====== TASK MATERIAL ======

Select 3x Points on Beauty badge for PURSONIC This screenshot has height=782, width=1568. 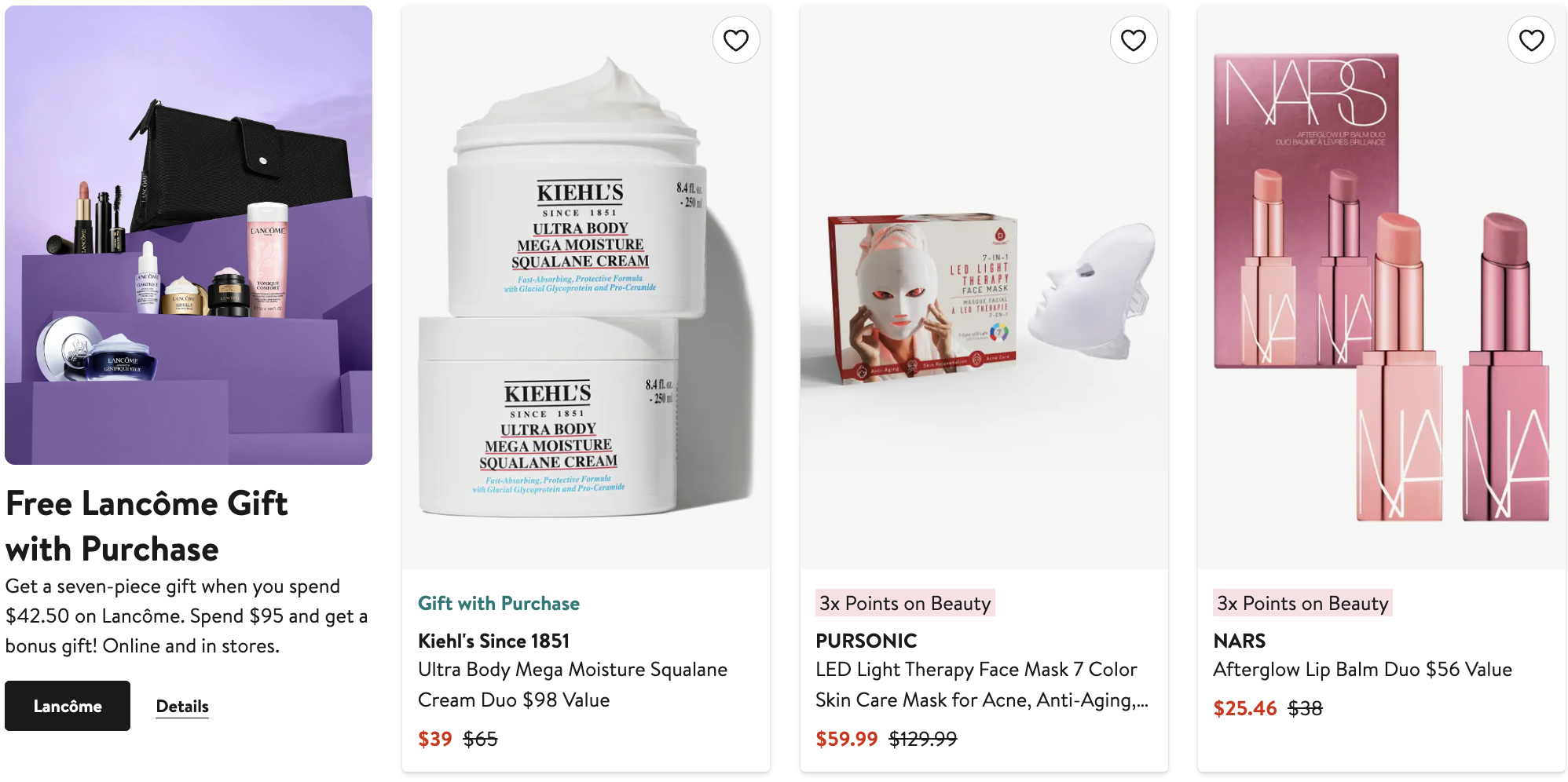905,603
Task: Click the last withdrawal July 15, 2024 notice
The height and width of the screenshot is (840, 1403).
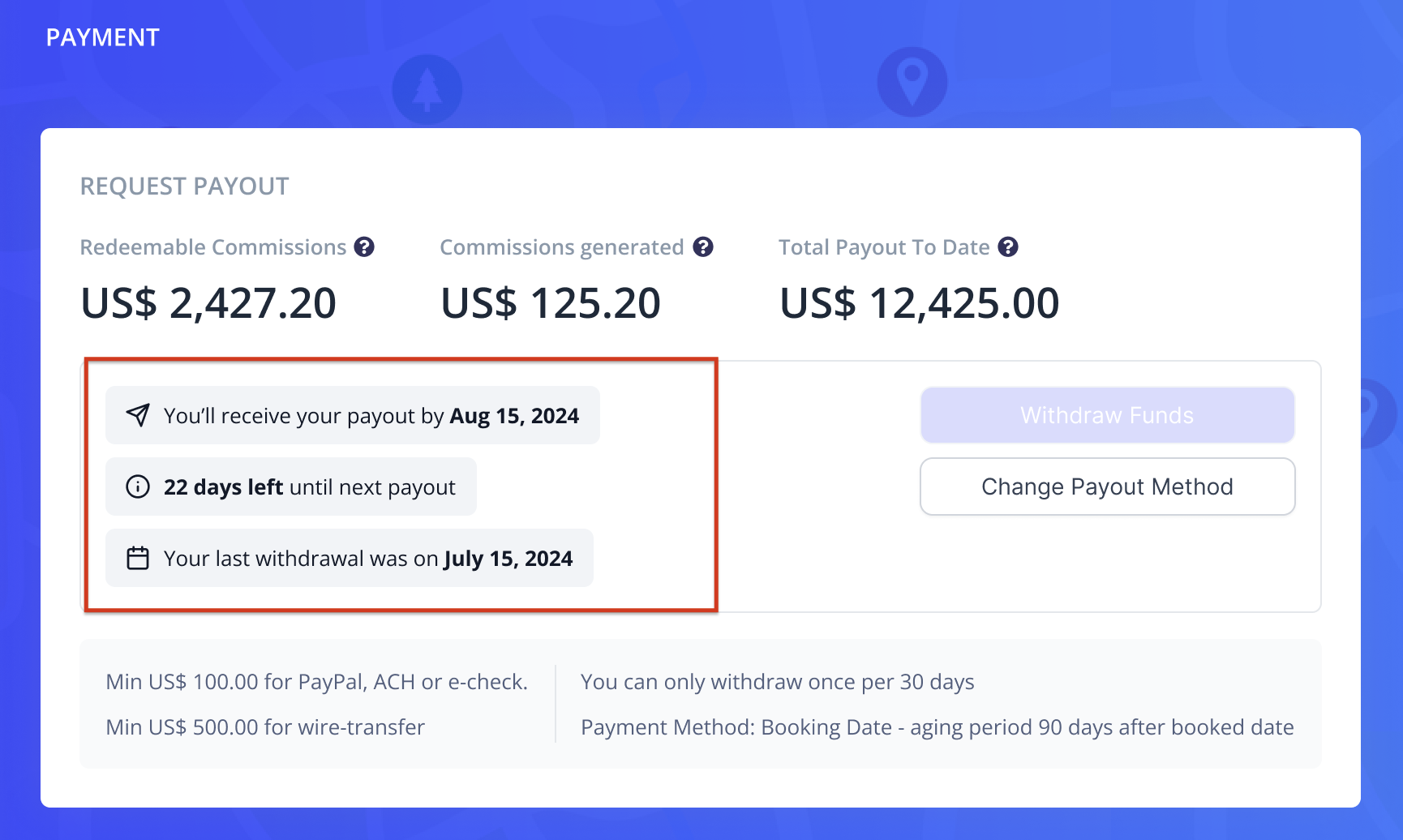Action: coord(350,558)
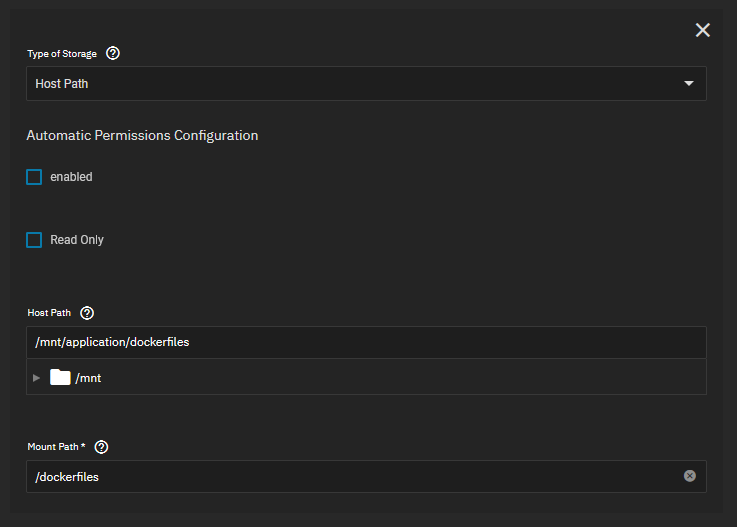Open the Host Path help tooltip
The height and width of the screenshot is (527, 737).
(x=87, y=313)
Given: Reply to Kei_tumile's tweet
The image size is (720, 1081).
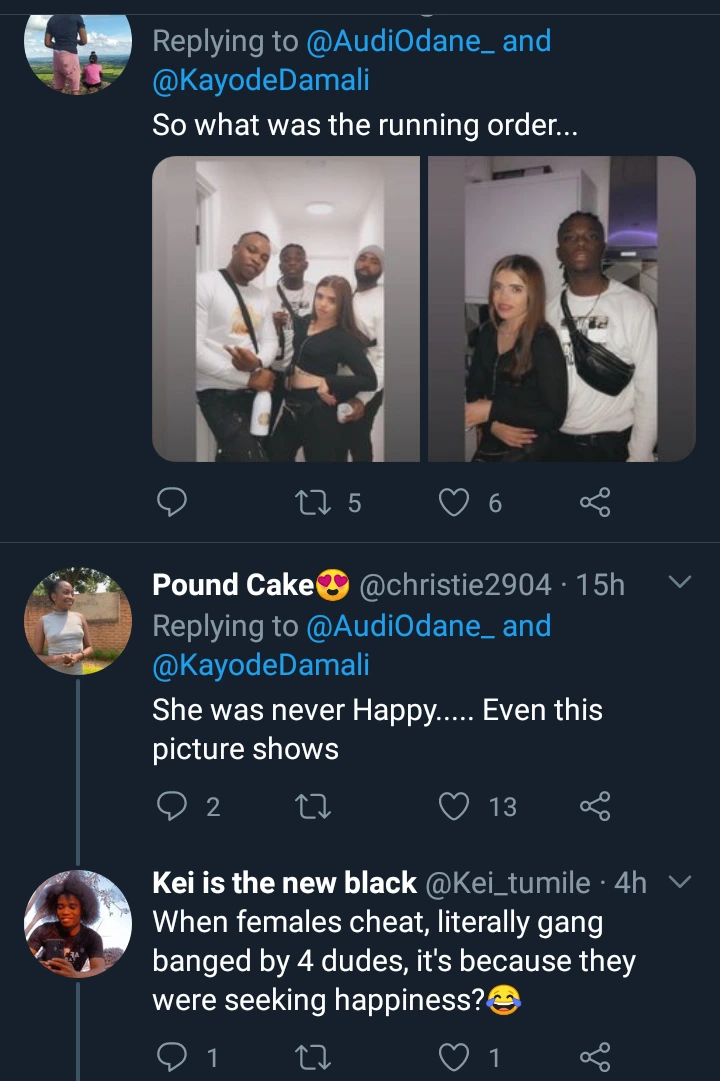Looking at the screenshot, I should tap(174, 1057).
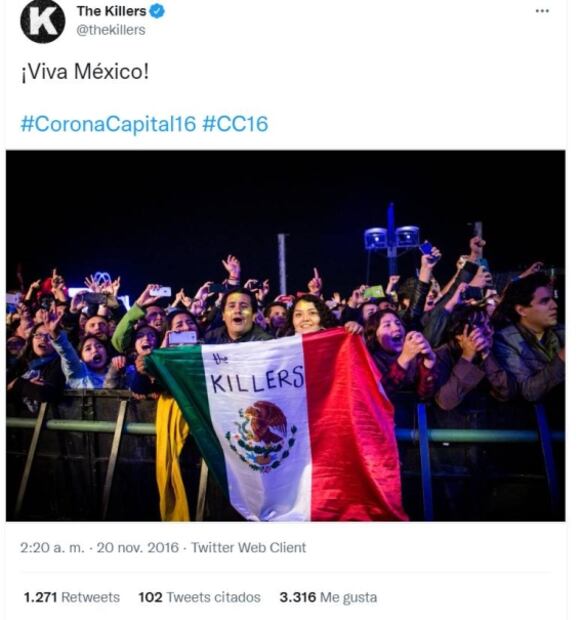
Task: View the 1.271 Retweets list
Action: (72, 597)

======

> TASK STATEMENT
Can you express the lines from the one containing "Given: Reply to Kei_tumile's tweet" through the end of the rows, both ends included, as a Markdown table with the columns No. and Line? Give only those lines, skip blank lines, and leave the pictures out.

> THE OUTPUT
| No. | Line |
|---|---|
| 1 | Given: Reply to Kei_tumile's tweet |
| 2 | The image size is (720, 1081). |
| 3 | Looking at the screenshot, I should tap(174, 1057). |
| 4 | Task: View the 1.271 Retweets list |
| 5 | Action: (72, 597) |